Ele segura o livro com uma mão; o polegar, grande, divide a lombada e possibilita a leitura. Na outra mão uma Montblanc azul-cobalto que usa de vez em quando para sublinhar ou tirar notas.
Quer um quer outro não me deixam adivinhar a capa dos livros, fica à guarda da minha imaginação.
Ela lê muito rápido, tal é a velocidade com que vira as páginas, que me faz concluir que lê na diagonal ou que os caracteres são grandes o suficiente para ler com celeridade. Agarra o livro, com firmeza usando as duas mãos, com medo que lhe escape das mãos e não venha a saber o fim da história.
Pelo aspecto dele julgo que será um leitor de temas pesados crípticos. As notas que tira deixam adivinhar alguém que gosta de ler para saber o que está por detrás da intenção primária do autor. Organiza ideias através das notas e tenta fazer melhor: é um aplicado. Desenganem-se pela encadernação o livro não é nenhuma tese, é literatura, de certeza (pelo menos quero crer).

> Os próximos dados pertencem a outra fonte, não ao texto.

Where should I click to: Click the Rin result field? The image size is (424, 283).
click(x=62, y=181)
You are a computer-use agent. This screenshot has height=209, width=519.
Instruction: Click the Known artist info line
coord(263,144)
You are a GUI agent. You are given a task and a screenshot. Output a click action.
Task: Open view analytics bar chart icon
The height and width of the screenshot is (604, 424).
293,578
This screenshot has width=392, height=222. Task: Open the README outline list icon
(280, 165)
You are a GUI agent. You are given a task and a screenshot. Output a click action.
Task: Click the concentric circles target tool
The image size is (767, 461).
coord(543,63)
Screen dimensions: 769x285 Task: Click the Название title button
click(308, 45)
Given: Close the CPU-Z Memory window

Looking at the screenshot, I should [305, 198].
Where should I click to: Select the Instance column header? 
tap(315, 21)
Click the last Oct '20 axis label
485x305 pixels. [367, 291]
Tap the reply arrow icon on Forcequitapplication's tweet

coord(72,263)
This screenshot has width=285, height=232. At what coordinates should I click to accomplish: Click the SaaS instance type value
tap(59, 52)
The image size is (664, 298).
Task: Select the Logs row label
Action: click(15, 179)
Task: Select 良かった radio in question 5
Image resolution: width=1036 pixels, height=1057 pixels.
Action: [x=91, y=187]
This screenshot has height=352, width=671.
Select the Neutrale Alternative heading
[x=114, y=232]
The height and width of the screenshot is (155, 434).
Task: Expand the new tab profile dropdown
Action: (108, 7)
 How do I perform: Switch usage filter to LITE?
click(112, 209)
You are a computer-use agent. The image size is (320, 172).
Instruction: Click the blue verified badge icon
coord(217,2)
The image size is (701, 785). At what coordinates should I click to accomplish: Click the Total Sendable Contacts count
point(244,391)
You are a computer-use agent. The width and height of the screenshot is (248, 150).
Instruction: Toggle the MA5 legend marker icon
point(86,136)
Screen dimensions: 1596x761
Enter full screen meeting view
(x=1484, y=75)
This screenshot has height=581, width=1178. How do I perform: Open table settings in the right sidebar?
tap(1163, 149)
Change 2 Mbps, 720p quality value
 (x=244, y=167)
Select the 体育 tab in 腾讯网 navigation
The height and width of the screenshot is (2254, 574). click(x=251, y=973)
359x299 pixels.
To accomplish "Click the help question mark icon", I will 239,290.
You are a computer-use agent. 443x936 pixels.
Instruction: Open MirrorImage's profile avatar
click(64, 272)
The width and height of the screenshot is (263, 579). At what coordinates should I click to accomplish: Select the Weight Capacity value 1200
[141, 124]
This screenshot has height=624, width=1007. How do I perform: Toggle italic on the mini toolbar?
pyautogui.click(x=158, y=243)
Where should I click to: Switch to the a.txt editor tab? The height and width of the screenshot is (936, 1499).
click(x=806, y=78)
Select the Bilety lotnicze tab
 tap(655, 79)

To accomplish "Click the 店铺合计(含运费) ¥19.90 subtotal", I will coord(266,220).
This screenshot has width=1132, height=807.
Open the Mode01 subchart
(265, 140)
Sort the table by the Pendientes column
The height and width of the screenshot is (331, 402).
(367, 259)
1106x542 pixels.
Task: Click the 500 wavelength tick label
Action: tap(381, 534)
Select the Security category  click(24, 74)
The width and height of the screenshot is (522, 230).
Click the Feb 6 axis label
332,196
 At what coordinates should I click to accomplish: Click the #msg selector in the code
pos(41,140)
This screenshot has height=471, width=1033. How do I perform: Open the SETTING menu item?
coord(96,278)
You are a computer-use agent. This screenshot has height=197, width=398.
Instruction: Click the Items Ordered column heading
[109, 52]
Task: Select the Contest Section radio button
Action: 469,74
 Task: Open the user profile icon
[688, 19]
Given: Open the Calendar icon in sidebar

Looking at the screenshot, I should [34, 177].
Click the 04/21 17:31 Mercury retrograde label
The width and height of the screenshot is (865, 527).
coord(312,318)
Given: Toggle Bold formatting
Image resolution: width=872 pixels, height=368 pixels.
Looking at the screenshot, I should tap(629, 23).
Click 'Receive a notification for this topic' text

Ao anotar está a evoluir no conhecimento. Vejo leituras consecutivas, repetidas do mesmo parágrafo, da mesma linha a destrinçar tudo.
Ela desconcerta o meu pensamento; para mim é mais fácil ler a mente masculina. Há leituras que são estatisticamente masculinas, femininas e as excepções. Os homens gostam de acção; as mulheres de coisas mais emotivas; as excepções… enfim não sei.
Lê um livro com muito conteúdo emocional. Nota-se no seu semblante à medida que vai evoluindo na leitura. A emoção é rápida entre sorrisos lamechas e olhos brilhantes maquilhados por cloreto de sódio. Leituras porventura fáceis para qualquer leitor mas carregadas de emoções que beliscam o músculo cardíaco.
O empregado interrompe a minha observação. O casal fala entre si e fico maravilhado: com linguagem gestual comunicam entre si e com os outros.
Trocam um sorriso. Ele levanta-se, puxa-lhe a cadeira, veste-lhe o casaco e dá-lhe um beijo puro, simples na boca. Uma lágrima corre-me pela face e mancha-me o papel.
Saem.
Imagino: dois mudos que se refugiam na literatura; lêem coisas diferentes e compreendem-se de uma forma genuína.
Em casa tem milhares de livros arrumados em centenas de estantes e devoram-nos, ele mais lento que ela. Cada um tem um escritório com as estantes, as prateleiras, os livros a alma de cada um.
Acredito, por vezes, as pessoas são aquilo que lêem. Entro na casa de alguém e surpreendo-me a observar os livros; dizem muito de uma pessoa.
Para mim, este casal transformou-se na imagem dos próprios livros, ou antes, os livros é que são a imagem deles.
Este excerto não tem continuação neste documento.